Las fuerzas conjuntas encontraron escasa resistencia desde el inicio de la Operación Furia de la Cobra para desbaratar las líneas de aprovisionamiento y comunicaciones del Talibán en el estratégico Valle de Now Zad en el sur del país.
Unos 1.000 infantes de Marina y 150 soldados afganos forman parte de la ofensiva, entre ellos cientos de efectivos estadounidenses que se lanzaron en paracaídas detrás de las líneas milicianas. Otro contingente de la infantería, mayor que el primero, avanzaba hacia el norte.

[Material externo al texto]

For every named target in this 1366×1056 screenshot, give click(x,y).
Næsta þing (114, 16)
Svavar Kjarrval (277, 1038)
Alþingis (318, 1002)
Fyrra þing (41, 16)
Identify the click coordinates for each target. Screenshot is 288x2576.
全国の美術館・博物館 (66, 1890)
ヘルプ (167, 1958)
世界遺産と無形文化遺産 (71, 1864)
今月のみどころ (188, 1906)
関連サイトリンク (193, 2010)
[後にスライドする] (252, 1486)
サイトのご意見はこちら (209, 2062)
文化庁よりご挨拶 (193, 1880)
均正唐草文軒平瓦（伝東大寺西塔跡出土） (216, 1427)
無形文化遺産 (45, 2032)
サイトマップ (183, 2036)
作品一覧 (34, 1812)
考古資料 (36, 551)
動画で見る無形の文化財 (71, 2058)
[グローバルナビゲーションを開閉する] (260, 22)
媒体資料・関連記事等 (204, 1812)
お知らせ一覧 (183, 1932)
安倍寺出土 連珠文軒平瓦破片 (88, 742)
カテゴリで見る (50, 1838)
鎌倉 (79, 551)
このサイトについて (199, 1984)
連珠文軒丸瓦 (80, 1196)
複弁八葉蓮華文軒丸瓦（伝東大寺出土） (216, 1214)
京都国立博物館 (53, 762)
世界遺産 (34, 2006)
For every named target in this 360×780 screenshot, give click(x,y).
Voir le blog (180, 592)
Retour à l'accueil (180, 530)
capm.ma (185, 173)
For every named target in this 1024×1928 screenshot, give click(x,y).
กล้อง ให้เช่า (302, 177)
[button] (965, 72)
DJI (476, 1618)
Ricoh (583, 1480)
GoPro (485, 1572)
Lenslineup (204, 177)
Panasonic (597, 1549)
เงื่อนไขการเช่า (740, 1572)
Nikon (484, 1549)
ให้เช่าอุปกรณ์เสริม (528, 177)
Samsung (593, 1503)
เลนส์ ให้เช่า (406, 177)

"No damos por sentado el bajo nivel de contacto", dijo el portavoz del ejército estadounidense William Pelletier. "Tan sólo porque la situación esté tranquila no significa que será así en 24 horas. Parte de la operación consiste en trastornar las actividades de abastecimiento de los talibanes. Los infantes de Marina y soldados afganos continúan la operación, continúan avanzando en el valle".
No se reportaron heridos entre los militares afganos ni estadounidenses.
Daood Ahmadi, vocero del gobernador de Helmand, dijo que 11 insurgentes habían muerto y cinco habían sido detenidos. El ministerio de Defensa, sin embargo, señaló que siete insurgentes murieron y otros dos fueron capturados.
La ofensiva se lleva a cabo en una zona donde las fuerzas estadounidenses y de la OTAN han intentado durante años romper con el centro operacional de los insurgentes.
David Petraeus, el general encargado de las guerras en Afganistán e Irak, dijo a The Associated Press el viernes que la ofensiva forma parte de las preparaciones para la llegada de unos 30.000 soldados estadounidenses de refuerzo. Petraeus dijo que el ejército ha trabajado durante meses para ampliar el "círculo de seguridad" en torno a ciudades clave en las provincias de Helmand y Kandahar.
Además de los soldados estadounidenses, los aliados europeos de Estados Unidos calculan que enviarán 7.000 nuevos soldados a Afganistán el año que viene "con más en un futuro", dijo el viernes el dirigente de la OTAN, Anders Fogh Rasmussen.